Monday, Nov. 29, 1971

Bad Air Over Birmingham

For years specialists in Birmingham have been giving patients with lung diseases this grim advice: "Leave the city or die." The air is among the worst in the U.S. even on good days, but last week really dramatized the reason for the doctors' concern. On Monday night an atmospheric inversion settled over the city. The sky turned reddish-brown, as clouds of ash, soot, and foundry dust produced by the city's factories were trapped beneath. By Tuesday, the pollution level had risen to 771 micrograms of particulate matter per cubic meter of air, nearly four times the level considered safe by the Environmental Protection Agency.

Principal source of Birmingham's smog is a clutch of 23 heavy-industry companies (including U.S. Steel and Republic Steel), whose smokestacks spew out tons of sooty particles each day. Last April, when a similar temperature inversion occurred, most of the companies ignored requests from local health authorities and the EPA to cut back production, and held out until a shift in the weather blew the problem away.

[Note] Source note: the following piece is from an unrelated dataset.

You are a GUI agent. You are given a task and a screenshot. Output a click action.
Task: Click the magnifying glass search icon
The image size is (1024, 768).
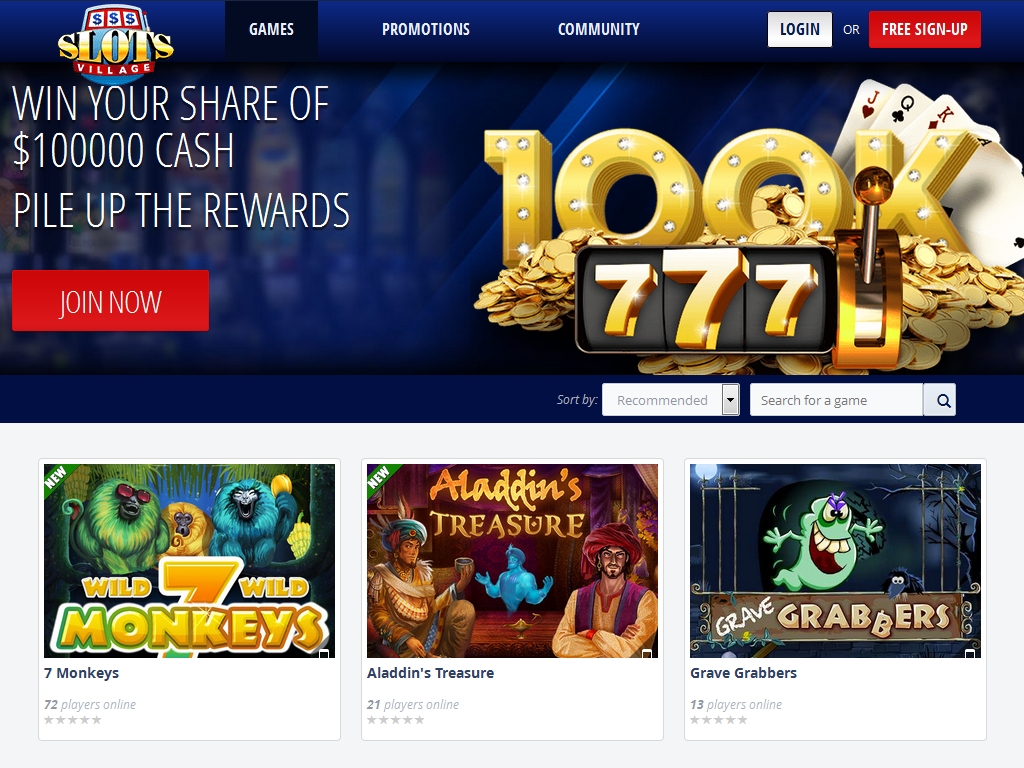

This time the EPA did not wait for the weather to change. It asked U.S. District Court Judge Sam C. Pointer Jr. to order the 23 companies to shut down or drastically cut back production. The judge did just that. It was the first such order obtained under the emergency powers given the EPA by the 1970 Clean Air Act. Compliance was good if somewhat reluctant. Though by week's end a light wind and rain cleared the smog and the injunction was lifted, the order was an earnest of more injunctions to come.